* _YOUR OBJECTIVE_
Put the rows from the beginning up to and including the line with "(538, 786)." into a JSON list of strings, one string per line with blank lines left out. Omit the pictures from your answer.

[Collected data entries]
○ ○ ○ ○ ○ ○ ○

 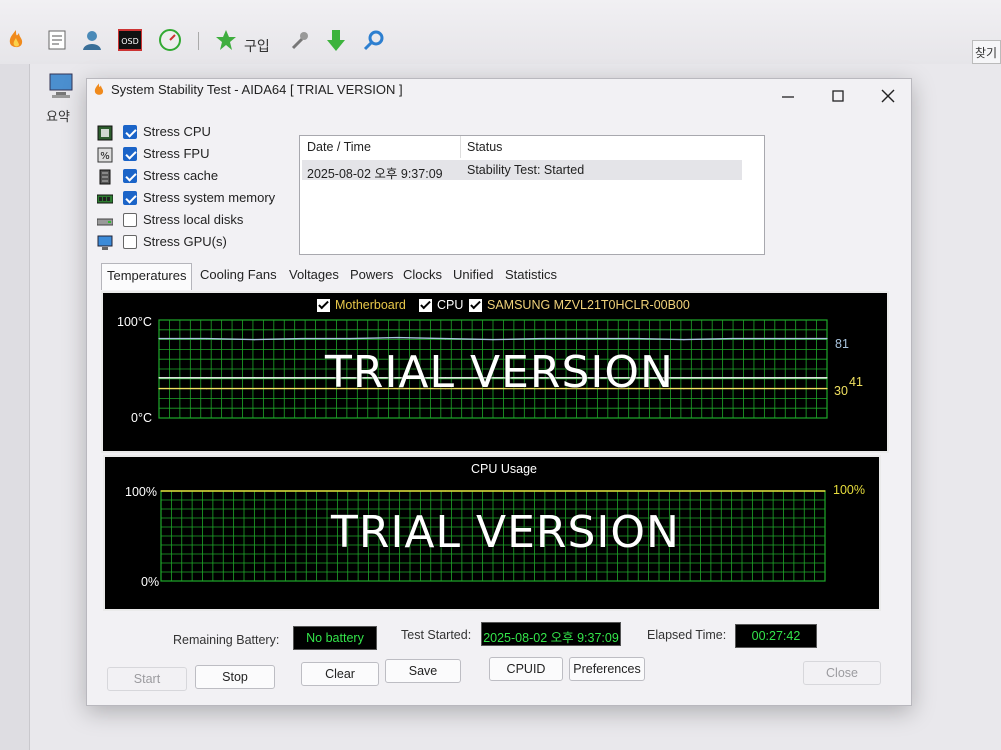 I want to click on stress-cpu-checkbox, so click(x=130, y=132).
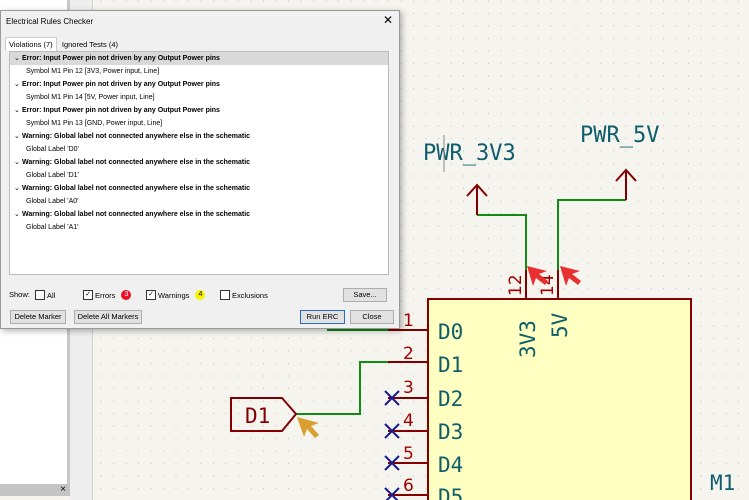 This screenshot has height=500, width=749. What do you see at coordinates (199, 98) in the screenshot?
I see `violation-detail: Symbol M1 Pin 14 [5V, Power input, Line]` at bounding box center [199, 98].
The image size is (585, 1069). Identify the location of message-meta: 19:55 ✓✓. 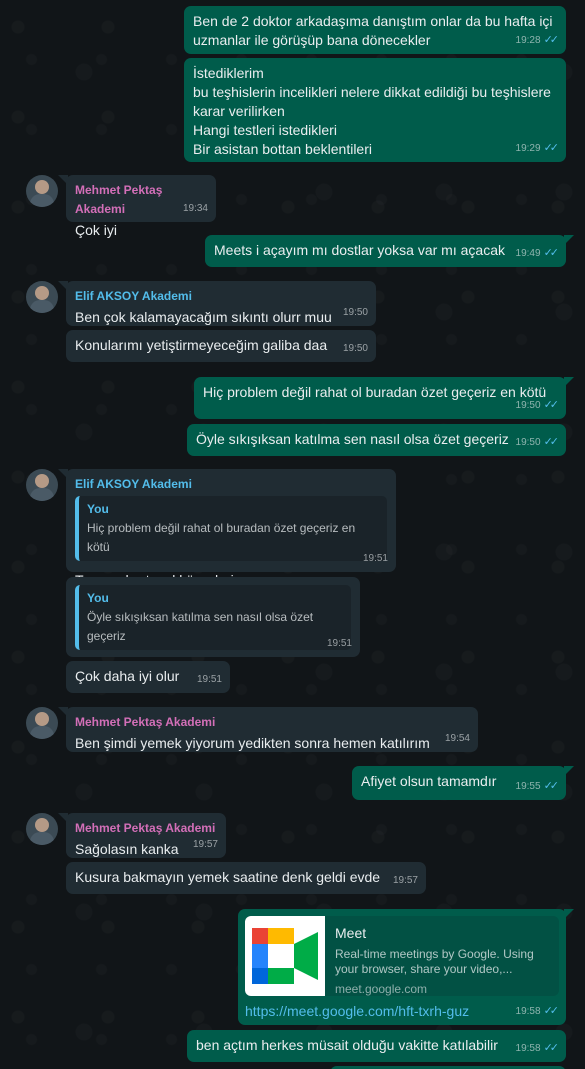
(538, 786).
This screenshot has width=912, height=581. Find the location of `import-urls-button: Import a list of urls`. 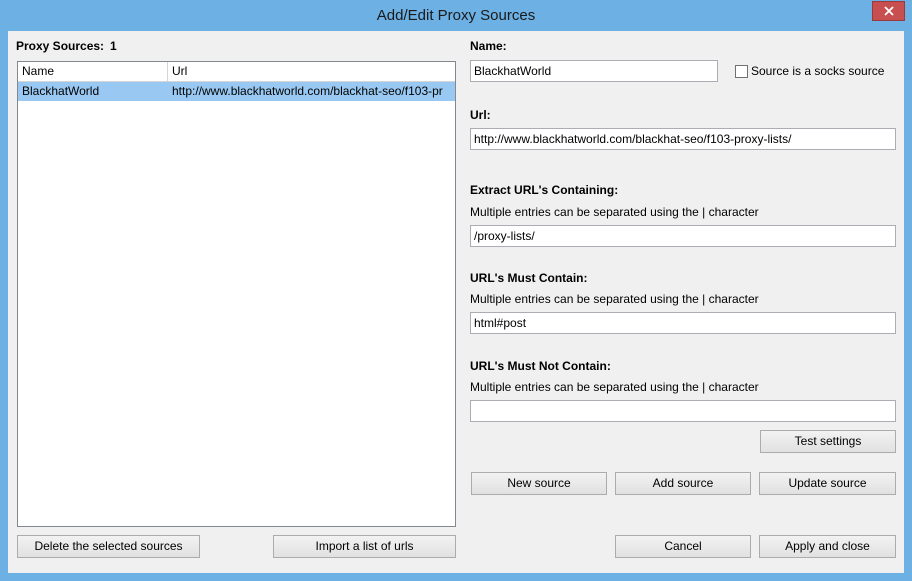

○ ○ ○ ○ ○ ○ ○

* _OUTPUT FOR THIS EXERCISE_
[
  "  I want to click on stress-cpu-checkbox, so click(x=130, y=132).",
  " This screenshot has height=500, width=749. What do you see at coordinates (199, 98) in the screenshot?",
  "I see `violation-detail: Symbol M1 Pin 14 [5V, Power input, Line]` at bounding box center [199, 98].",
  "The image size is (585, 1069). Identify the location of message-meta: 19:55 ✓✓. ",
  "(538, 786)."
]